SAN JOSE, Calif. - A newly completed winery, brewery and food-processing complex at the University of California at Davis claims to be the world's greenest--and first wireless--facility of its kind.
The $20 million, 34,000-square-foot teaching-and-research complex is expected to be the first winery, brewery or food-processing facility to earn LEED Platinum certification. The building includes an onsite solar power generation and a large-capacity system for capturing rainwater and conserving processing water. The stored rainwater will be used for landscaping and toilets, per LEED specifications.
The new complex was funded entirely by private donations; no state or federal funds were used in its design or construction. The south wing of the new one-story complex is home to the August A. Busch III Brewing and Food Science Laboratory. The complex’s north wing houses a new teaching-and-research winery.
The complex is said to use the world’s first wireless wine-fermentation system, a $1 million assembly of 152 wireless grape fermentors. This was designed, fabricated and donated by a team of research engineers led by T.J. Rodgers, founder, president and chief executive officer of San Jose-based Cypress Semiconductor.

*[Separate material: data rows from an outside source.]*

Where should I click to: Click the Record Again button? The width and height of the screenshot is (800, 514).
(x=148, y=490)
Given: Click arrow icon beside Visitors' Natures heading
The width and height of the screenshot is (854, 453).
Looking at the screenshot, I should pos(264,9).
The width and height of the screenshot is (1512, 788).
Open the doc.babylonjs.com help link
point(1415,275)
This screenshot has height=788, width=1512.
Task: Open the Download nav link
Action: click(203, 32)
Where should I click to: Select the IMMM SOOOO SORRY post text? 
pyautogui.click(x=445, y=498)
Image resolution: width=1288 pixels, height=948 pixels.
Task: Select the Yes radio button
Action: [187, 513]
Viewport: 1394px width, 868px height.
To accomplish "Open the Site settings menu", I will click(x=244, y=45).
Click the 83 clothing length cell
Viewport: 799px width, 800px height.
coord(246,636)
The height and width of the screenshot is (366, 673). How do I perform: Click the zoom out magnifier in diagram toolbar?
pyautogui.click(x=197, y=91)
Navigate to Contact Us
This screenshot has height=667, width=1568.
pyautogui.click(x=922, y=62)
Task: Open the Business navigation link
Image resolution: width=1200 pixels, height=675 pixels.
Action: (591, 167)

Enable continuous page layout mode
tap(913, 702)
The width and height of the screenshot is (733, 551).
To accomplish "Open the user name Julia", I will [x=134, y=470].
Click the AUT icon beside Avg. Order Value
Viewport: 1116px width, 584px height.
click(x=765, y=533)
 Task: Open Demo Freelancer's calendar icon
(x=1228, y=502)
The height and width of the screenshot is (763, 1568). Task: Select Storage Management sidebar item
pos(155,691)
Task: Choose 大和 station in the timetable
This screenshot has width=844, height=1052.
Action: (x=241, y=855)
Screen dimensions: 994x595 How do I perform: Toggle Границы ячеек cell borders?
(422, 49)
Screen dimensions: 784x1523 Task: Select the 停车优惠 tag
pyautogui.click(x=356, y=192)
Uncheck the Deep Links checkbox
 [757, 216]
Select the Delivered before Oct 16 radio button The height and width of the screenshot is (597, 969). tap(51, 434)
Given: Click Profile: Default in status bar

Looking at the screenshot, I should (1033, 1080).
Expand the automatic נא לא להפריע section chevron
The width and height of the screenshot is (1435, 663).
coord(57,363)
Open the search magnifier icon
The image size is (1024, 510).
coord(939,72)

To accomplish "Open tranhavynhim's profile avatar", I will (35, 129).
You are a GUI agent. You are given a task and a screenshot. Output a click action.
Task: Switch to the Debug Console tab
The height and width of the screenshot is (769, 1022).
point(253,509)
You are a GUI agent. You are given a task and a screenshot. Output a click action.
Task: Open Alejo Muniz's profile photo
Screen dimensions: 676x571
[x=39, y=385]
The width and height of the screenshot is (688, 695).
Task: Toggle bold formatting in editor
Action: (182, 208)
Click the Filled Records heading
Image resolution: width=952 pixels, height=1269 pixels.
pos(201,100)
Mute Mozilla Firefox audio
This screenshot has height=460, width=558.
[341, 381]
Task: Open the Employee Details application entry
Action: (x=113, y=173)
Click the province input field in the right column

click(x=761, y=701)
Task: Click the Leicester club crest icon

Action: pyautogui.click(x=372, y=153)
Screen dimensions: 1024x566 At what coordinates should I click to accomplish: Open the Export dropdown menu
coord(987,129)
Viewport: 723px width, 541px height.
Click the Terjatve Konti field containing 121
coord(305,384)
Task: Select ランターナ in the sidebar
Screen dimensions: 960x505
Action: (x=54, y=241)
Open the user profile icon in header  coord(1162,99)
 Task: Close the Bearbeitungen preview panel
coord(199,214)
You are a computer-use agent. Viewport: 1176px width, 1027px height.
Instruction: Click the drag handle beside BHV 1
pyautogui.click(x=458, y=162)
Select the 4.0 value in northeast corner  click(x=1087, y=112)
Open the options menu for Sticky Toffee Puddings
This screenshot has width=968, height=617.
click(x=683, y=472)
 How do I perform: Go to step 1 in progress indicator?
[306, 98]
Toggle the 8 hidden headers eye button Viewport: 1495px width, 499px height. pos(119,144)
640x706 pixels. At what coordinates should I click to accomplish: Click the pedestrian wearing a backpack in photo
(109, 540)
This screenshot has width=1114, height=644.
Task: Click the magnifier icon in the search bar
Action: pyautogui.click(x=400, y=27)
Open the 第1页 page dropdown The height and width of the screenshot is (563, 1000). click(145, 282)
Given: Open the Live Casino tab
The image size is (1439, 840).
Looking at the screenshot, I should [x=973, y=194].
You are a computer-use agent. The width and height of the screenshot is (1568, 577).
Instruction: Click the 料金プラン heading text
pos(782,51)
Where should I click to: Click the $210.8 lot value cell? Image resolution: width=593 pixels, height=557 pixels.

Each of the 200-liter, electro-polished, stainless steel fermentors is individually equipped for automated control of temperature and the “pump-over” process, controlling two of the most important factors in determining final wine characteristics and quality.
Additionally, newly designed fermentor sensors frequently and precisely extract and transmit sugar-concentration data from white and red fermentations across a wireless network. Data from the sensors can be generated every 15 minutes with a precision of 0.25 Brix, a measure of sugar content.
When completed, the winery is expected to contain one of the largest wireless networks in any fermentation facility in the world.
The complex is adjacent to a new 12-acre teaching-and-research vineyard and is located within the campus’s Robert Mondavi Institute for Wine and Food Science.
The institute, which opened in 2008, comprises three academic buildings that house the Department of Food Science and Technology and the Department of Viticulture and Enology. (Design and construction of those academic buildings, which total 129,600 square feet, cost $73 million, paid for by a combination of state and private funds. The campus did not apply for LEED certification on the three academic buildings.)